Expanding Managed Entry Agreements for Risk Sharing

Managed entry agreements—financial or outcomes-based arrangements between industry and payers—serve as a key mechanism to manage uncertainty for high-cost drugs, allowing conditional coverage while generating real-world evidence. The authors reference a 2023 review of ATMP reimbursement across 20 countries, which calls for harmonized frameworks to enhance affordability, and a Norwegian study from 2021-2022 demonstrating how such agreements balance early access with evidence development. For example, outcomes-based models like “pay for performance” tie payments to milestones, mitigating risks from surrogate endpoints in rare disease trials, while financial discounts address budgetary impacts. The article suggests expanding these agreements via platforms like the Access to Novel Medicines Platform, which develops checklists for patient-industry-payer collaboration, potentially increasing market access for industry while reducing inequities and supporting targeted therapy access.

Role of Patient Engagement and Public-Private Partnerships in Value Determination

Patient involvement serves as an important element, advocating for incorporating qualitative evidence of lived experiences into value assessments to capture holistic benefits beyond clinical endpoints. It points to mechanisms like the Mechanism of Coordinated Access to orphan medicinal products, which has expedited access for 23 rare disease treatments by including patients in early dialogues with payers and regulators. Public-private partnerships are highlighted through examples like the COVID-19 Recovery trial, which demonstrated rapid innovation via collaborative data collection, and calls for public funding in ATMP development under EU hospital exemptions. These elements support the broader argument for lifecycle value pricing, where post-patent competition and evolving evidence inform cost-effectiveness.

Critical Examination of Collaborative Approaches

The article advocates for international collaboration and patient engagement to enhance access to costly therapies, however, it does not consider the feasibility and unintended consequences. Emphasizing managed entry agreements overlooks their opacity, as confidential terms often preserve high list prices through undisclosed discounts, potentially inflating global pricing via international reference mechanisms rather than truly sharing risks. Moreover, the reliance on voluntary platforms like the Access to Novel Medicines assumes high levels of trust and alignment among diverse national systems. Also, legal barriers and varying HTA priorities could exacerbate inequities, favoring larger economies and leaving smaller ones behind. This optimism about patient-driven value assessments may also undervalue the challenges of integrating subjective lived experiences into rigorous economic models, risking biased or inconsistent reimbursements that strain public budgets without guaranteeing superior outcomes.

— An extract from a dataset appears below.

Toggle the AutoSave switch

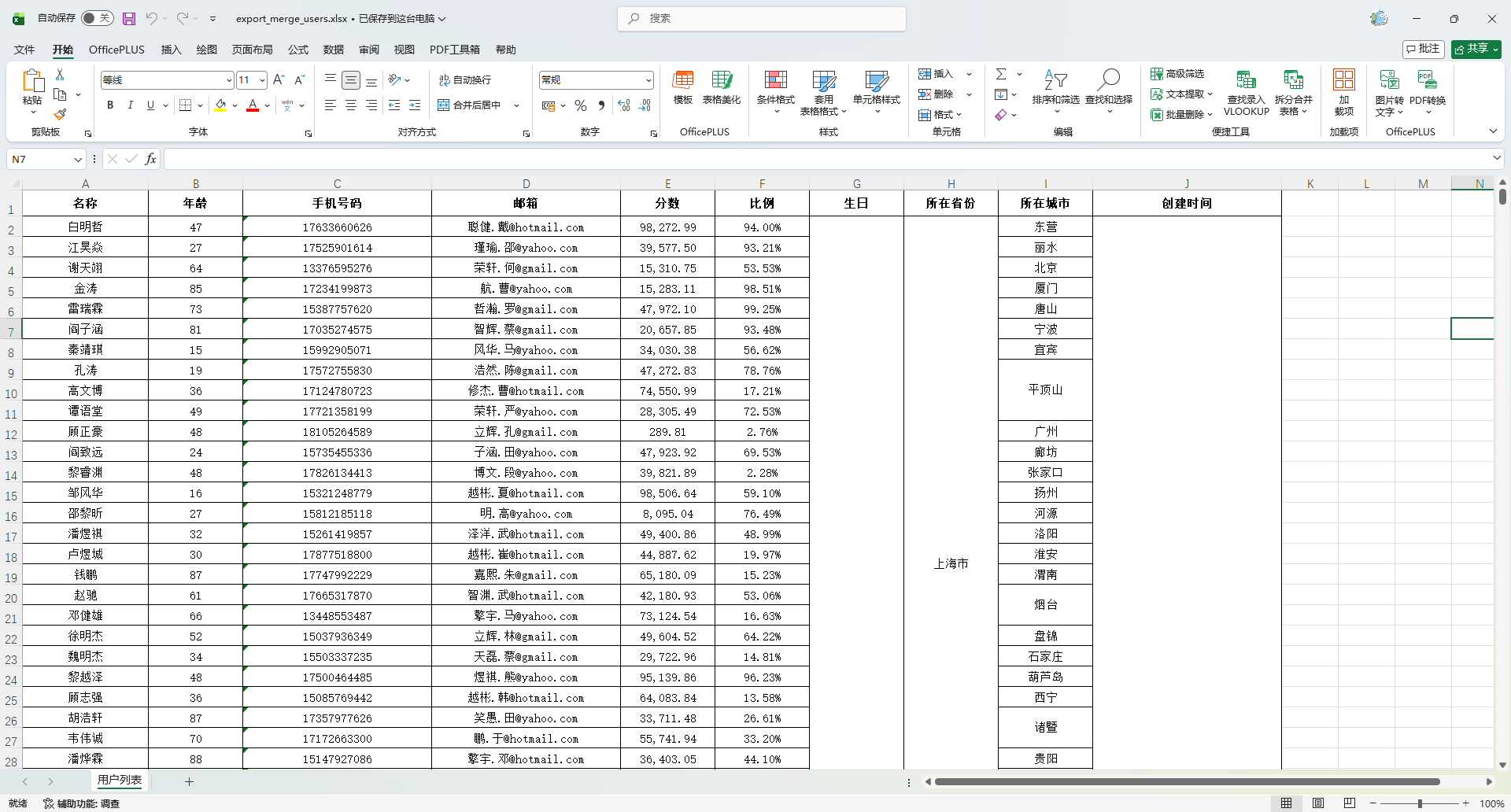pyautogui.click(x=98, y=18)
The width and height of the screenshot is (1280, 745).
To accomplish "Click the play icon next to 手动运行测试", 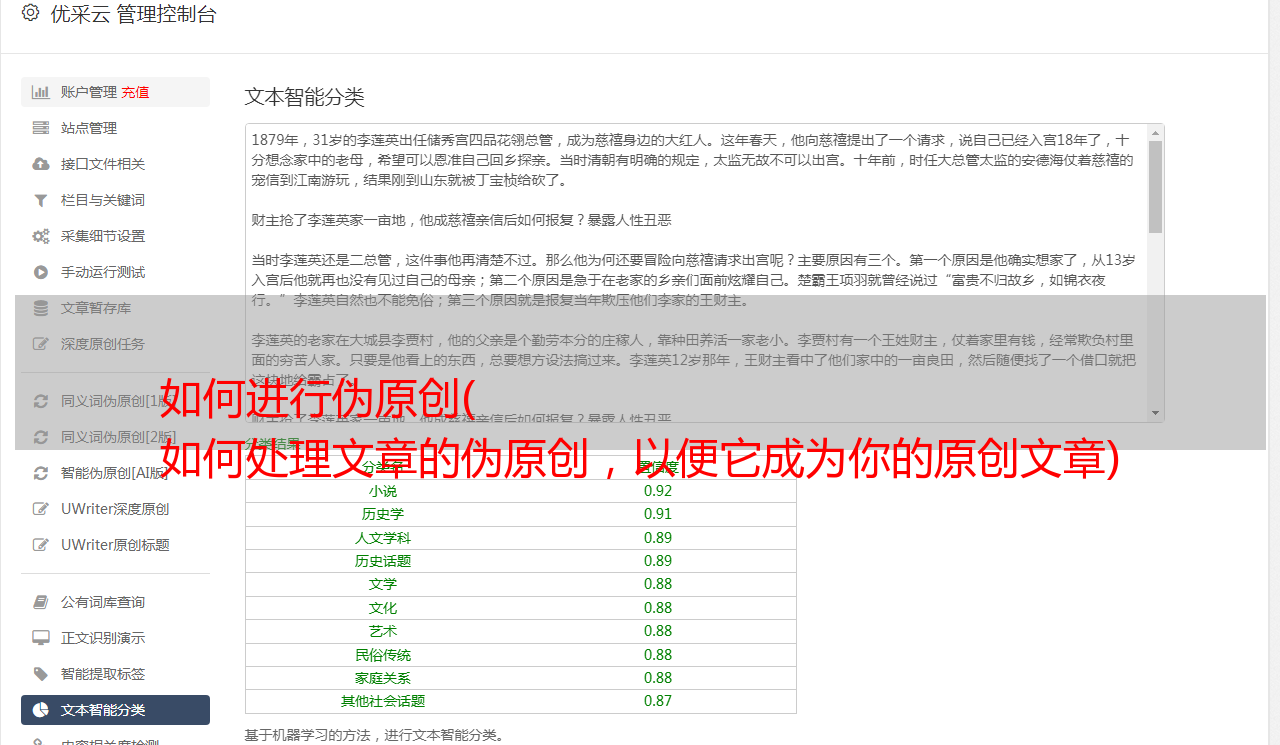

Broader Implications for Health Economics and Market Access

The article’s findings  suggest a shift toward dynamic, multi-stakeholder value frameworks that incorporate real-world evidence and societal values, potentially reducing access disparities in reimbursement decisions. In market access and pricing terms, joint international negotiations could enhance bargaining power for payers, as seen in Baltic Procurement Initiative successes, while managed entry agreements mitigate fiscal risks for novel therapies amid rising ATMP approvals. From an outcomes research perspective, the emphasis on post-launch data collection via pragmatic trials aligns with trends toward precision medicine, though it necessitates investments in health system readiness. Reflecting on broader trends, such as the EU’s 2025 joint clinical assessments under Regulation (EU) 2021/2282, these proposals could foster sustainable innovation, ensuring evidence-based mechanisms evolve to support equitable, long-term patient outcomes without compromising fiscal responsibility.